Parley for the Oceans is a nonprofit environmental organization founded in 2012.

Since 2015, Baker has been looking for fishermen with nets that they want to get rid of, and for recyclers that will take the nets. Having lived on multiple islands herself, Baker said she knows the limited options such communities have for waste disposal.

NYP has designed and implemented logistics plans for a variety of canneries, net hangers and boatyards and is ready to receive the nets, Baker said.
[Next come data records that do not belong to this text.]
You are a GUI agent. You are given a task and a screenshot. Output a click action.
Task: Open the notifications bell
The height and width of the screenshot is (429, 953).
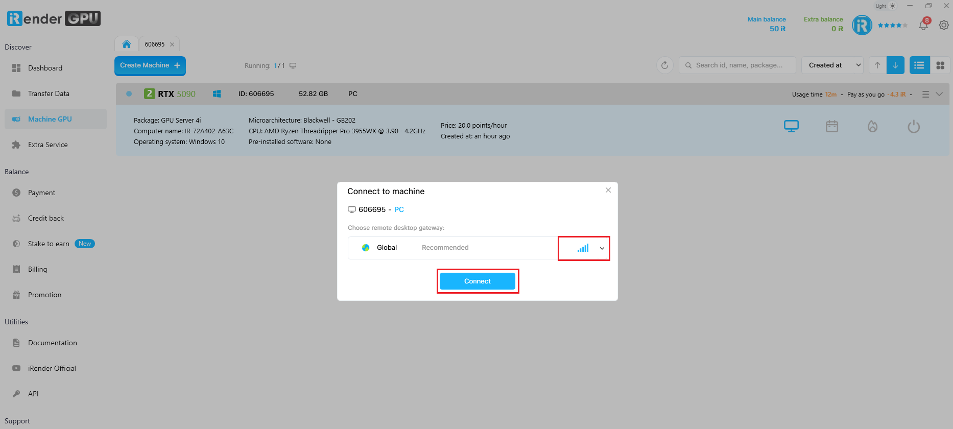tap(923, 25)
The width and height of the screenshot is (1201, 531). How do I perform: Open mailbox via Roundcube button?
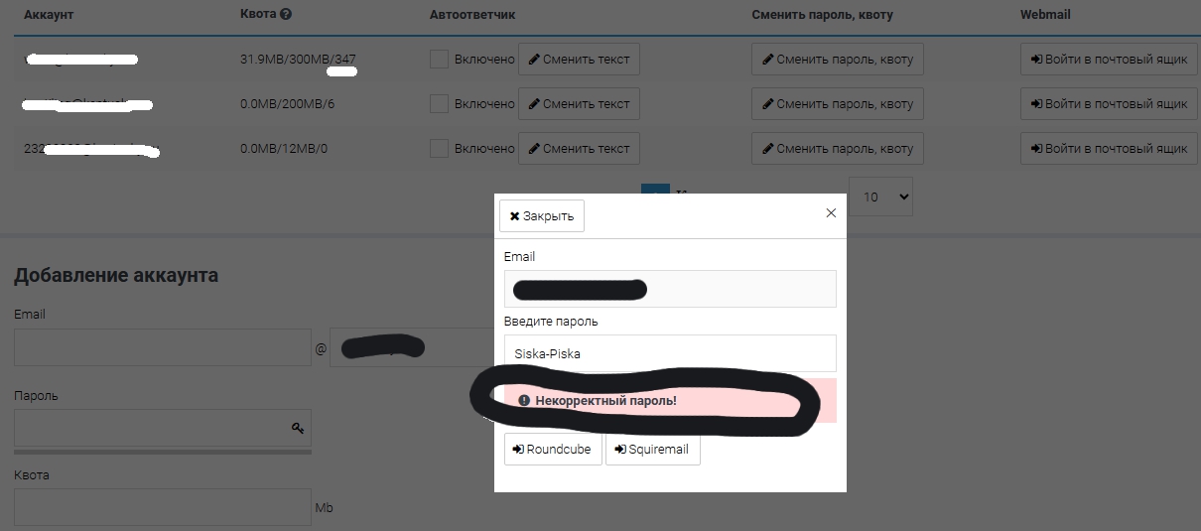coord(553,450)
In early June, she said and her team collected, cleaned and baled over 5,000 pounds of gillnets, mostly redirecting from the landfill what was dropped off before they arrived in Bristol Bay.

Those nets were being shipped to a recycler to be made into new plastic products in the fall and phase two of the new operation was set to begin July 21.
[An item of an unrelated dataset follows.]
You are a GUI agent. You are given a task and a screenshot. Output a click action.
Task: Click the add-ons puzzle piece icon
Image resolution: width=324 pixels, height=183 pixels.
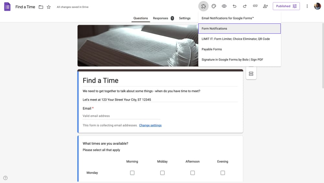click(203, 6)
Baker thanked Bristol Bay Economic Development Corp., Grundens, Seattle Marine, LFS, Leader Creek and Trident for their support in launching the new collection site. LFS, formerly known as Lummi Fishery Supplies, sold nets, floats, ropes and more to commercial fishermen. It is now in partnership with the Japanese netting manufacturer Momoi Net.

In addition to the new collection program in Naknek, NYP was working with the Curyung Tribal Council in Dillingham, Alaska to collect nets and turn the scrap web into a valuable resource for use in their supply chair of plastic manufacturing.

No matter where people fish commercially in Bristol Bay, there were options to recycling their web this summer, according to Net Your Problem. NYP has even offered a video, at https://www.youtube.com/watch?v=lhH2W2Qv1cM, on how to prepare the net so that her company can provide recyclers with a high-quality product of only one kind of plastic.

While a for-profit firm, NYP does accept non-tax deductible donations to expand its impact globally. More information on that is online at https://www.netyourproblem.com.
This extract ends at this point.